## Excerpted passage
There are a few controlled vocabularies within /vocabularies/ that require occasional updates, in decreasing order of frequency:
- agents_in_AS.csv contains a row for every single ArchivesSpace Archival Object that uses an Agent. This is formatted as: name, archival_object_title, archival_object_ref_id. This can be exported using a custom report in ArchivesSpace. Update frequency: approximately monthly, to reflect new/updated finding aid data.
- cnair_subject.csv is a list of CNAIR subjects (subject terms only). The main vocabulary is at [Airtable](https://airtable.com/apph1jZcKY5ZIa42M/shrmPmyg5ZOOtyTWt) and CNAIR staff can export a .csv. Individual changes could also be hand-edited. Update frequency: whenever CNAIR changes its subjects.
- iso639.csv contains 3-letter language codes and language names from the ISO639 standard. Update frequency: infrequent, check annually if any changes were made. Previously this file was generated using utils/ISO639json_to_CSV.py (see instructions within that file), though this did not account for the newer change to prefer ISO639-2b codes where different.

## Data shown
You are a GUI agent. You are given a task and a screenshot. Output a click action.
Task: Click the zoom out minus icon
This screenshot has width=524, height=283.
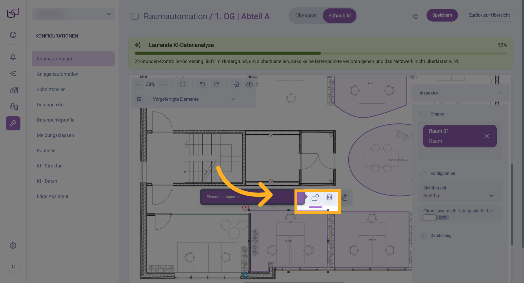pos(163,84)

## What the exercise asks
Repeat the controlled vocabularies text starting with "- cnair_subject.csv is" and going on through "changes its subjects.", changing "staff" to "team members".

## Response
- cnair_subject.csv is a list of CNAIR subjects (subject terms only). The main vocabulary is at [Airtable](https://airtable.com/apph1jZcKY5ZIa42M/shrmPmyg5ZOOtyTWt) and CNAIR team members can export a .csv. Individual changes could also be hand-edited. Update frequency: whenever CNAIR changes its subjects.